A patent examiner assigned to your application is selected based on his or her knowledge of the type of technology being claimed in the application. The examiner performs a search to determine whether the same or a similar technology has already been disclosed in a patent or other publicly disclosed publication.
Your patent attorney can help you determine the best course of action to respond, including:
- Amending your claims to overcome the examiner's objections
- Trying to convince the examiner your application meets patent law requirements
- Initiate appeals processes
The timing of filing an application has often been the cause that makes or breaks an innovation. If you have already publicly disclosed your invention, you have one year to file your patent application. Timing begins when you—
- Place the invention on sale
- Publish a description
- Offer a detailed description at a public meeting
- Put the invention in the hands of the public
- Otherwise begin commercialization of the invention
If you fail to file within the one year of these events, your opportunity to get the patent is gone forever.
A business can take a series of precautions to help prevent trade secret theft. These include:
- Revealing proprietary information to employees on a "need to know" basis
- Keeping sensitive documents under lock and key
- Requiring passwords to access computer files
- Restricting access to facilities
- Strict security procedures for visitor access and exit
- Implementing a mandatory employee training and education program on the importance of protecting the company's assets
All or part of the rights may be transferred by the owner to another. In this way, copyright is treated like any other property.
If you believe your copyright has been infringed, your copyright attorney can discuss legal options with you, including filing a civil lawsuit in federal district court against the party using your copyrighted work without authorization.
If you have been accused of copyright infringement, your attorney can review with you the best course of legal action to take.
If you know who holds the copyright, you may contact the owner directly and ask for permission to use the work. If not, you can request that the Copyright Office conduct a search of its records for an hourly fee.
If you file within 90 days of completion of the work or before infringement begins, you can elect statutory damages and ask for attorney fees and costs. If not, you lose your right to these benefits.
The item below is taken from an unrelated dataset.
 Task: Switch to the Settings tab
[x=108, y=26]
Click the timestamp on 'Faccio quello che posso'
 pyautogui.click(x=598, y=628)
If a copyrighted work is used without authorization, its owner is entitled to bring an infringement action against the unauthorized user. A qualified intellectual property attorney can review your specific situation with you and counsel you on likely outcomes.
From the moment you create your work in a tangible form, perceptible either directly or with the aid of a machine or device, your work receives copyright protection.
The U.S. has copyright relations with more than 100 countries and through these agreements, a copyright might be protected, depending on the specific country with which a treaty exists.
In the United States, you first need to determine if your product or service qualifies for a mark. If the mark is for a product, it must appear on the product itself, its container or display, and it must be sold or transported in commerce. If the mark is for a service, it must be used or displayed in the sale or advertising of the service and must be rendered in commerce. If it does, then you should conduct a trademark search covering the U.S. Patent and Trademark Office database and other databases to make sure no one else has already made a claim on the mark. Finally, you need to register the mark. You can do this using an online application system known as the Trademark Electronic Application System (TEAS).
It is advisable to have legal counsel throughout this process as it is complex and once your application is filed and under examination, you may have questions.
The federal registration symbol ® can only be properly used after the U.S. Patent and Trademark Office registers the mark.
Trademark infringement is a concern when there is a “likelihood of confusion” between two marks for related goods or services. Likelihood of confusion is a legal doctrine that can exist even when actual confusion has not occurred. Your trademark attorney can review with you the marks and the best course of legal action to take.